• **WHAT TO DO**:
Would you please output, word for word, the span of the listing below that opens on the line containing "The image size is (794, 598)." and closes on the line containing "Click the search"? Include both ends and nothing more.

• **SUPPLIED DATA**:
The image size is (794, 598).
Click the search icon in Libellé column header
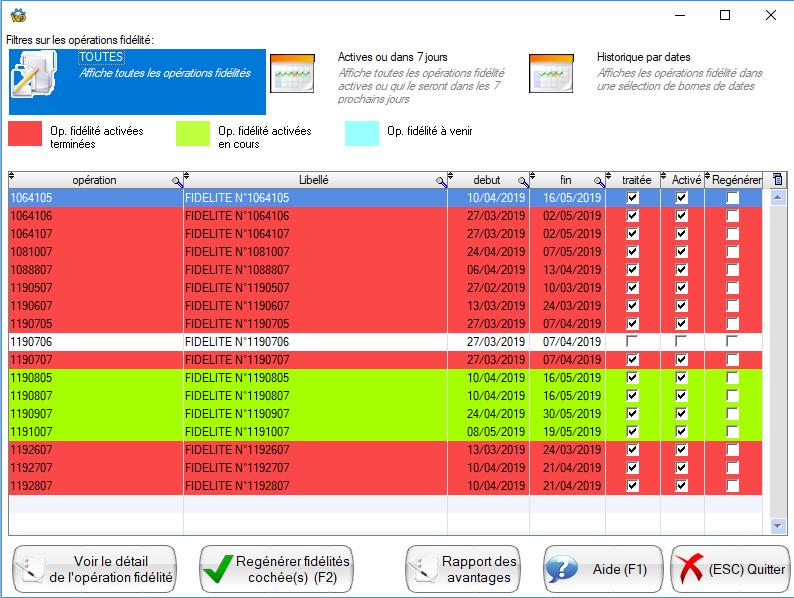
...
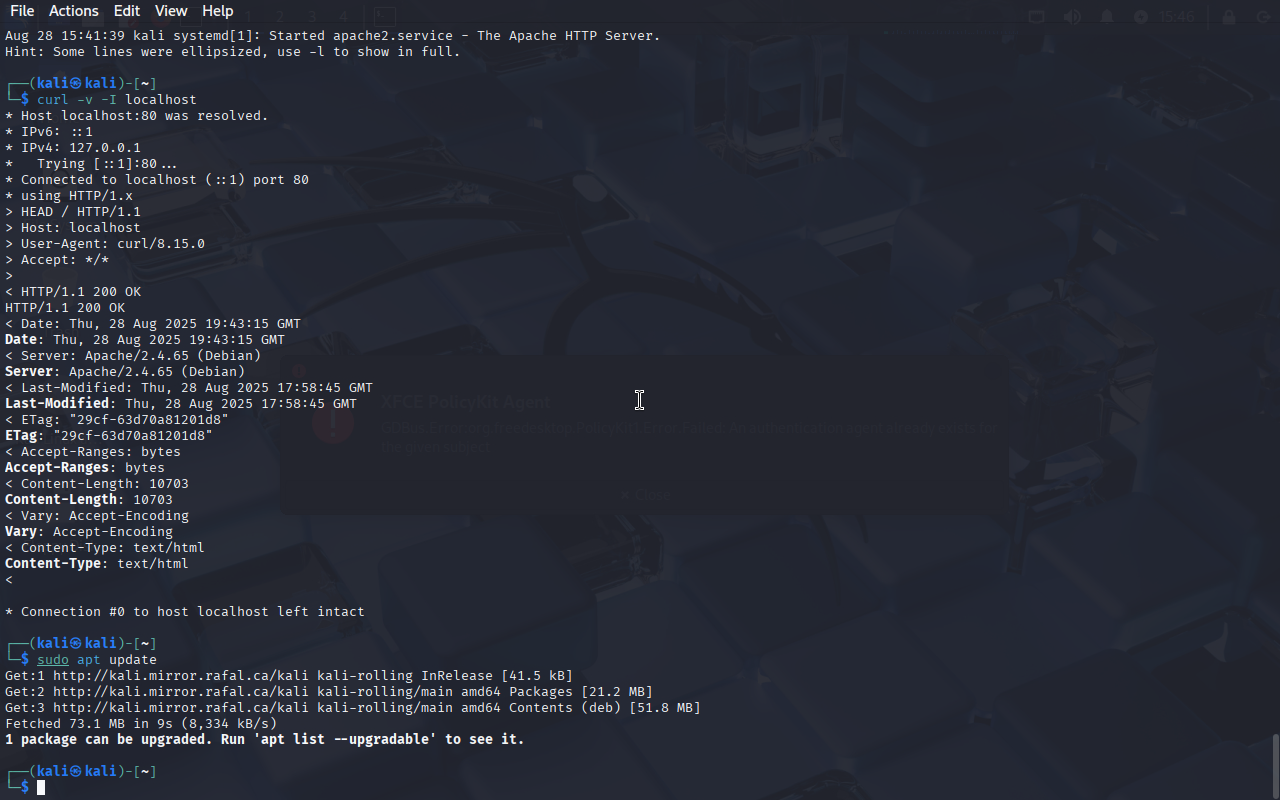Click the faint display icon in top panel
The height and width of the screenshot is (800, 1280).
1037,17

• **OUTPUT OF THE TASK**:
The image size is (794, 598).
Click the search icon in Libellé column header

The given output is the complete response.